_Task 1_:
In the article on Steve Bannon's 2019 Tokyo visit, what sentence did Katsuyuki Kawai accept, and for what offense?
_Task 2_:
Please sum up the article on Steve Bannon's 2019 Tokyo visit in two sentences.
━━━━━ Document passage
This is the fourth article in our series “Racism in Corporate Japan” funded through the generosity of our SNA Patrons.
SNA (Tokyo) — Ahead of Donald Trump’s second visit to Japan in 2019, a Japanese hotelier invited the US president’s former chief strategist and senior advisor Steve Bannon to give a “special lecture” in Tokyo. That hotelier’s name is Toshio Motoya.
During Bannon’s visit, he and Motoya were hosted by lawmaker Katsuyuki Kawai, special foreign policy adviser to Prime Minister Shinzo Abe, to the headquarters of the ruling Liberal Democratic Party (LDP), where Bannon gave a forty-minute diatribe aimed at China, which he described, among other things, as “the most geopolitically ambitious, aggressive, expansionist power in world history.”
Bannon asserted, however, that Japan and the United States could still “bring them to their knees” if the two nations together against China.
Bannon was equally extreme in his praise of Prime Minister Abe, whom he described as “a great hero to the grassroots, the populist, and the nationalist movement throughout the world.” Memorably, Bannon declared that Abe was the “Trump before Trump” in global affairs.
Of the trio of rightwing stars that led the event at the LDP headquarters that day, only Motoya is not currently on the wrong side of the law. Last month, Katsuyuki Kawai accepted a three-year prison term for vote buying in the House of Councillors election held a few months after Bannon’s LDP lecture. Bannon himself has been indicted for defying a subpoena of the US Congress, now investigating the deadly January 6 insurrection at the US Capitol.
Forbes magazine last year estimated that the APA hotel boss Toshio Motoya is the 27th richest person in Japan with a net worth of about US$1.45 billion.
━━━━━━━━━━
━━━━━ Data listing
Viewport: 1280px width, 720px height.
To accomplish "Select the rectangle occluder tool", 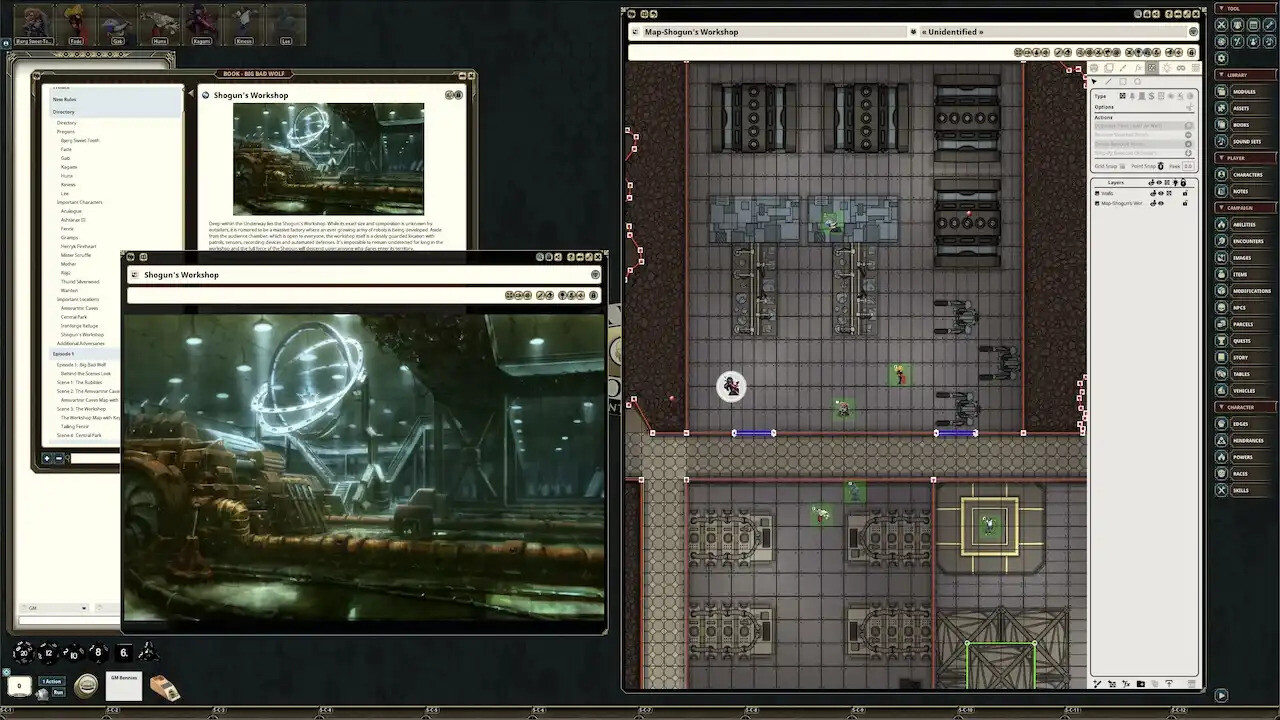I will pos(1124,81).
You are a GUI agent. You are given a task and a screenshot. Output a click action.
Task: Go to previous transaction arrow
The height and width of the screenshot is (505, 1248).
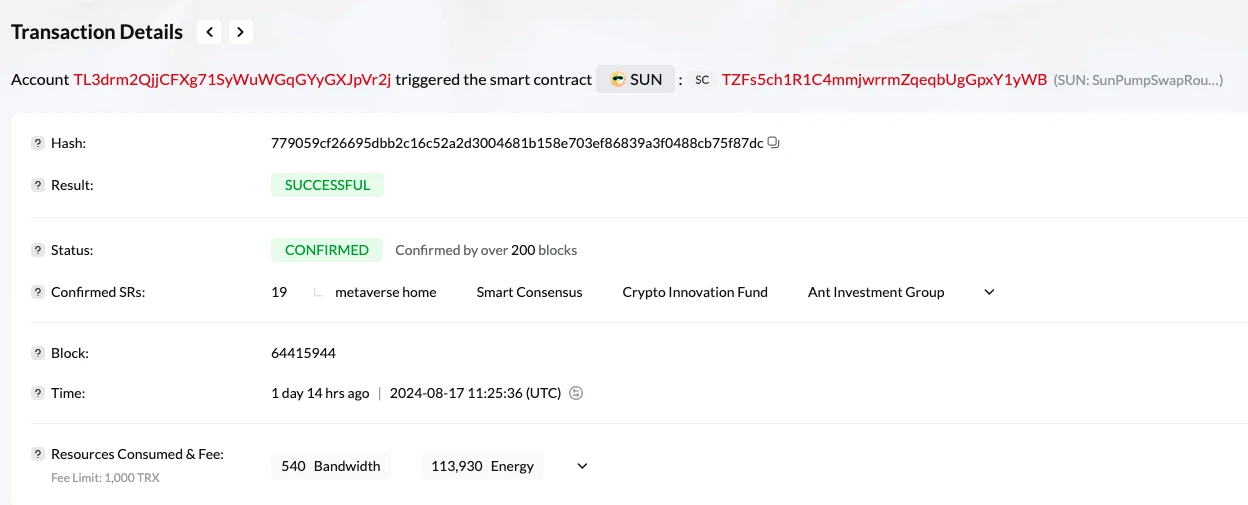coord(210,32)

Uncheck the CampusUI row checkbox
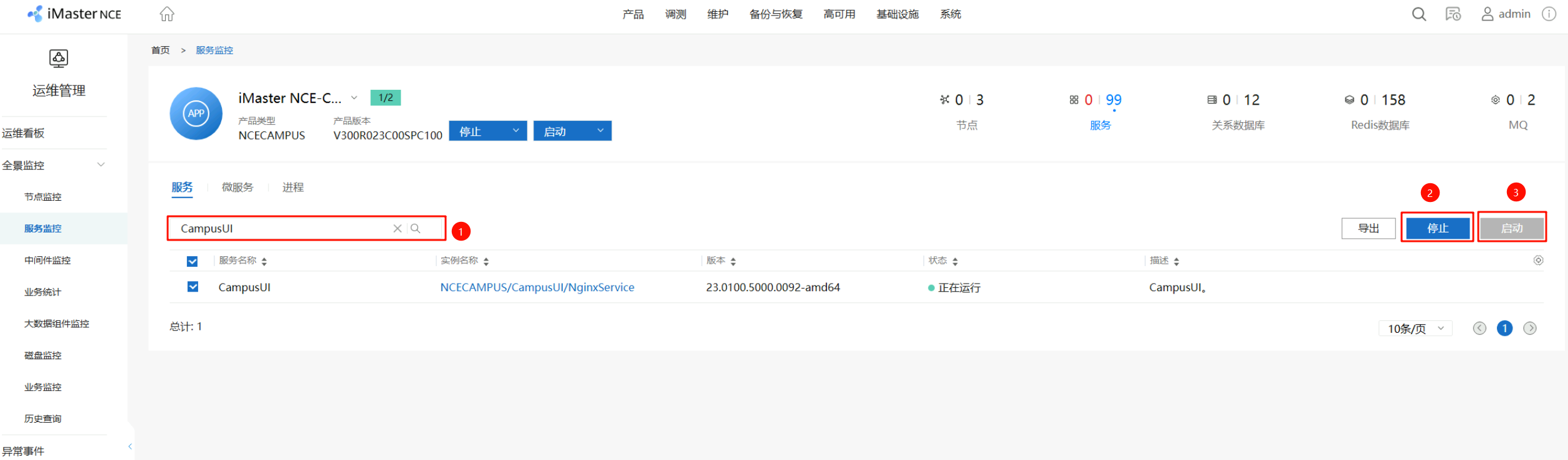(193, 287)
━━━━━━━━━━
_Correct response 1_:
A three-year prison term for vote buying in the House of Councillors election.

_Correct response 2_:
Ahead of Donald Trump's second visit to Japan in 2019, hotelier Toshio Motoya invited Steve Bannon to Tokyo, where lawmaker Katsuyuki Kawai hosted them at the LDP headquarters and Bannon attacked China and praised Prime Minister Abe as the "Trump before Trump." Of the three, only Motoya is not currently on the wrong side of the law: Kawai accepted a three-year prison term for vote buying, and Bannon has been indicted for defying a congressional subpoena.